Hemochromatosis is a hereditary disorder that causes the body to absorb excess iron from food. The excess iron is stored in mainly in the liver, heart and pancreas. This can be toxic for the organs and increase the risk of life-threatening conditions such as cancer, cirrhosis or heart arrhythmias.
Hemochromatosis is the most common genetic disease in Caucasians; however, a small number of cases develop serious complications.
The symptoms of hemochromatosis appear in midlife. Removing blood from the body on a regular basis can regulate the excess iron in the blood.
Common symptoms of hemochromatosis include:
- Joint pain
Initial symptoms of the disease in men usually appear as a result of organ damage and include:
- Joint pain
- Loss of sex drive
- Heart failure
Hereditary hemochromatosis is present at birth but symptoms usually appear later in life. Women are more likely to experience symptoms after menopause because they no longer lose iron with menstruation or pregnancy.
Hereditary hemochromatosis is caused by a mutation of the gene that regulates the amount of iron absorbed by the body. The genetic mutation is passed on from parents to children. The gene mutation of hereditary hemochromatosis involves the HFE gene, which has 2 common mutations, C282Y and H63D. One of the gene mutations is found in most cases of hereditary hemochromatosis.

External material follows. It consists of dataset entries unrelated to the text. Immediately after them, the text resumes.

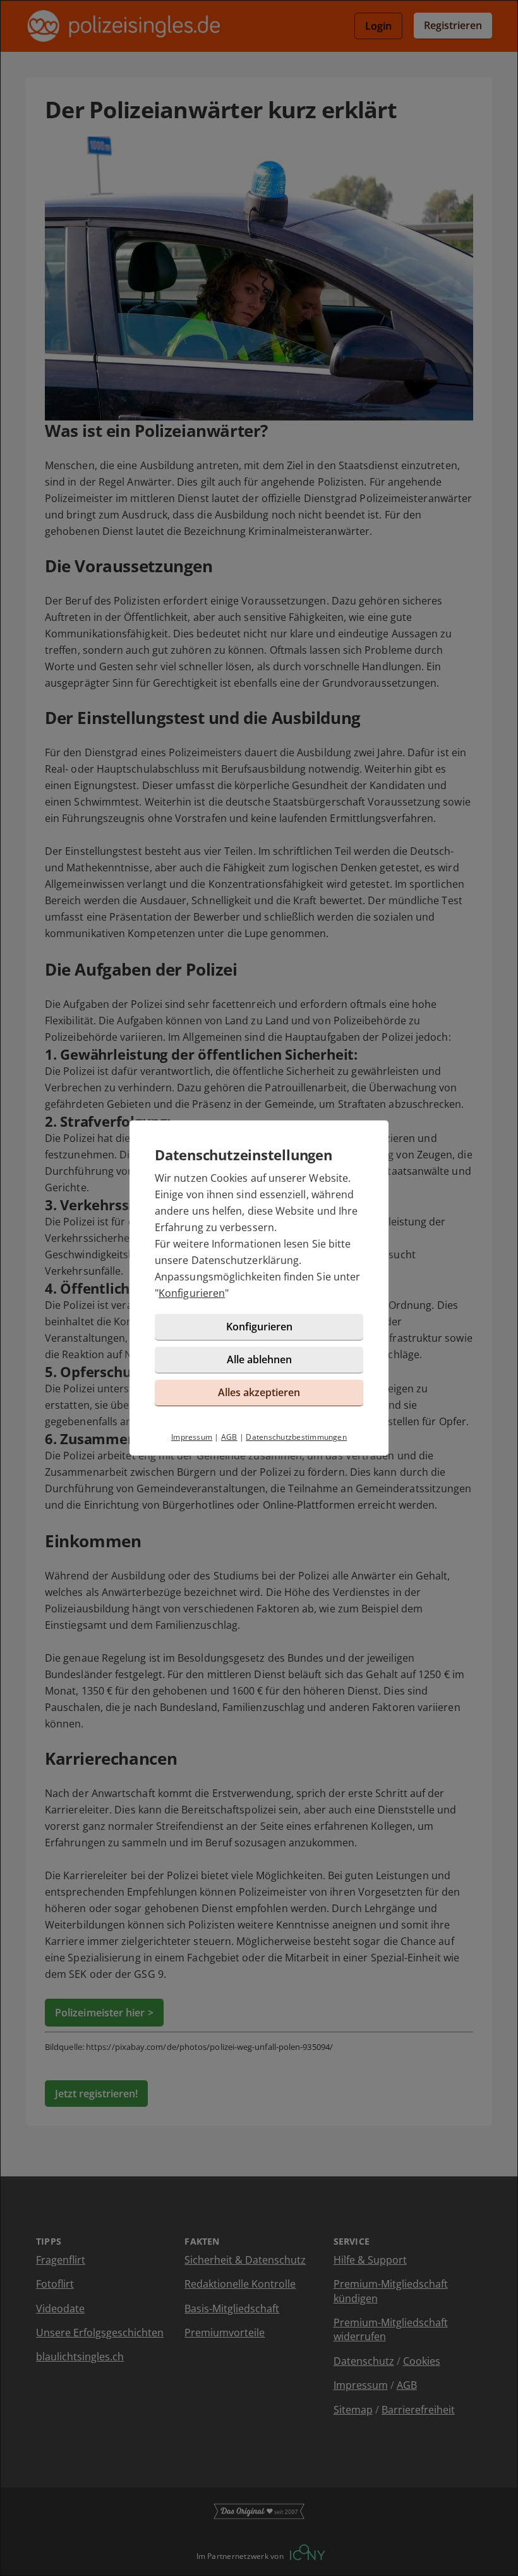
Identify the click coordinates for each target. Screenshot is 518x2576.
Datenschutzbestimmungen (296, 1437)
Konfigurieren (192, 1293)
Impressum (191, 1437)
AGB (229, 1437)
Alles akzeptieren (259, 1392)
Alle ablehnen (259, 1359)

Hereditary hemochromatosis requires 2 abnormal genes, which are inherited from both parents while one abnormal gene makes the person a carrier of the genetic mutation.
Other types of hemochromatosis
- Juvenile hemochromatosis: This disorder is caused by a mutation in the HJV gene and causes the same symptoms of hereditary hemochromatosis in young people aged between 15 and 30.
- Neonatal hemochromatosis: Neonatal hemochromatosis is considered a severe autoimmune disorder causing rapid accumulation of iron in the liver of a developing fetus.
- Secondary hemochromatosis: Secondary hemochromatosis is not inherited but rather the accumulation of iron is a result of another disease such as chronic liver disease, an infection or anemia.
Risk factors for hereditary hemochromatosis include:
- 2 copies of a mutated HFE gene
- Family history of the disease
- Ethnicity (Northern European descent)
- Gender (males are more likely to develop symptoms)
Hereditary hemochromatosis can cause numerous symptoms if left untreated, including:
- Liver problems: Permanent scarring of the liver or cirrhosis can occur as a result of the disorder and may also lead to liver cancer or other complications.
- Pancreas problems: Damage to the pancreas can lead to diabetes.
- Heart problems: The excess iron in the heart causes difficulties for the heart to circulate enough blood. This is known as congestive heart failure. Hemochromatosis can also cause heart arrhythmias, which can lead to heart palpitations, chest pain and light-headedness.
- Reproductive problems: Excess iron can cause erectile dysfunction and loss of sex drive in men and absence of menstrual cycles in women.
- Skin color changes: Iron deposits in skin cells can cause for the skin to appear bronze or gray.